Blog | Thursday, December 4, 2008

Is health care the new Hummer?


Rationing is in. First, we learned that we all need to cut back on our carbon output, then it was discretionary spending that had to be restricted. Now, some health care analysts are pointing out the painful truth that the only affordable, equitable way to provide health care may be to ration it.

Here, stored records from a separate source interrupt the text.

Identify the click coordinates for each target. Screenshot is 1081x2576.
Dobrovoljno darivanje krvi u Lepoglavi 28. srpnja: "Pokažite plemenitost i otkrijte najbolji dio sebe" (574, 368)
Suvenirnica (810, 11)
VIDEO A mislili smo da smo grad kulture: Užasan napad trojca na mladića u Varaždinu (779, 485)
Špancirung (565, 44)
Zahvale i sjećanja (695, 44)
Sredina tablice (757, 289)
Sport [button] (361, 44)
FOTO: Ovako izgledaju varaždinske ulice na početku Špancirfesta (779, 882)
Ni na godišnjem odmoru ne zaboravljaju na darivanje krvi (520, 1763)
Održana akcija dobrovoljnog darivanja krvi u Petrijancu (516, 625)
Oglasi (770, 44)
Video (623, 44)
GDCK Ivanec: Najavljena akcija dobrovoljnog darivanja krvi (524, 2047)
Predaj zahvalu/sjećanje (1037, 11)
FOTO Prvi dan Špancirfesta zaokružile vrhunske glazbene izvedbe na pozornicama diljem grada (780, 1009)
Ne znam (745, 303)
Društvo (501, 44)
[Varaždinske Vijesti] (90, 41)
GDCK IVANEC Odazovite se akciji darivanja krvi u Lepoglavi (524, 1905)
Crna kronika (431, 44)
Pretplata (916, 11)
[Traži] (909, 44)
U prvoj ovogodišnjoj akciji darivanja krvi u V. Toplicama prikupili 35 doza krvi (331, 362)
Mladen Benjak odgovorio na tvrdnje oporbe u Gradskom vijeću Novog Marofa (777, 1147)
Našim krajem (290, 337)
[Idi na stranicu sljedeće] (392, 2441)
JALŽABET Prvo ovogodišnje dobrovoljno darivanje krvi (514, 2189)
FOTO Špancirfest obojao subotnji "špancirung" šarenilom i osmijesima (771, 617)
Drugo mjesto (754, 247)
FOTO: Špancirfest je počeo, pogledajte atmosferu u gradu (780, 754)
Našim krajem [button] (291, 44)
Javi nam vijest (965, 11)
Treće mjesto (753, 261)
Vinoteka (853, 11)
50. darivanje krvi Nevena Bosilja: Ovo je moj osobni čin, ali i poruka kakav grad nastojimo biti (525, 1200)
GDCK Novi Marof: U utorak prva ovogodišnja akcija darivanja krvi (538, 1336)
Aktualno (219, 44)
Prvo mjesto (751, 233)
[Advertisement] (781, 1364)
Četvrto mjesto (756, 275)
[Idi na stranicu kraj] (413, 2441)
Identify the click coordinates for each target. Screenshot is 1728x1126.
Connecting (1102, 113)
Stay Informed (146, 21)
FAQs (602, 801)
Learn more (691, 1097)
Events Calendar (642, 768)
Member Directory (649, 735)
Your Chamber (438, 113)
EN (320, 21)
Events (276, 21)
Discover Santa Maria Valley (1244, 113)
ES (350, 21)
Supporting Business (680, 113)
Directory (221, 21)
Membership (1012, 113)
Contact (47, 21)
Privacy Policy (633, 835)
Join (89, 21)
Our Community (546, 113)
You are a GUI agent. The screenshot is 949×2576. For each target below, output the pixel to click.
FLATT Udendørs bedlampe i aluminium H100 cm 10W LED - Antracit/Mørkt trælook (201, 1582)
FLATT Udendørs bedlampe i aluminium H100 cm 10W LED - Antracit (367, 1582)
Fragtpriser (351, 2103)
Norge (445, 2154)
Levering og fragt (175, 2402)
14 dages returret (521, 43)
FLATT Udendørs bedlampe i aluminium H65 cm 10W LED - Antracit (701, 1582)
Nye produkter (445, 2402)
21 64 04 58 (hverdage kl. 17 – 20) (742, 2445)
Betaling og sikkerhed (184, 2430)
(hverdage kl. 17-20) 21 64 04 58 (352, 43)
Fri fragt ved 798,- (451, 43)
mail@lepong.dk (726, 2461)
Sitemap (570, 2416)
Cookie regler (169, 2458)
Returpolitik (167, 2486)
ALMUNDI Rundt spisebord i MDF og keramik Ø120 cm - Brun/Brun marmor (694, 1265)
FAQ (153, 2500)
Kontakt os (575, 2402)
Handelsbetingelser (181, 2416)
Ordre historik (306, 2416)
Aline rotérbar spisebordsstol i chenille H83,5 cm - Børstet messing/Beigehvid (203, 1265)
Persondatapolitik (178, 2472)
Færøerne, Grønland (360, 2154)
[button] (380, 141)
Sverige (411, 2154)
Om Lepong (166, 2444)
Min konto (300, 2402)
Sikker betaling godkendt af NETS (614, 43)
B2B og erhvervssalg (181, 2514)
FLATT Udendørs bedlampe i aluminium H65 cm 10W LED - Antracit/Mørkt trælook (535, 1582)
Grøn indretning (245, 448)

Daniel Callahan of the Hastings Center has recently stirred controversy on the issue, with a New York Times blog post describing his rationing plan. Basically, he suggests that Medicare coverage for very expensive therapies (like open-heart surgery) be cut off once patients hit age 80. By the way, it seems important to note that Dr. Callahan himself is 78. "Our society can not, and should not, promise open-ended, progress-driven medical care that is indifferent to costs," he concluded.

Sound outlandish? Not to the Brits, who are already doing something along these lines. Another NYT article discusses NICE, the British government institute that decides whether a therapy is cost-effective enough to be covered. Their cut-point right now for life-extending cancer drugs is about $22,000 for per 6 months of life gained. The policy raises a whole heap of protest from pharma companies (who the article pretty well puts through the ringer) and patient advocates. Even so, numerous other countries are looking at the British example to deal with their ballooning health care costs, the NYT says.

"What price is life?" asks a woman in the article whose husband was denied an expensive drug. It's a tough question, but one which bureaucrats, health experts and politicians might soon have to answer. Is rationing the only solution?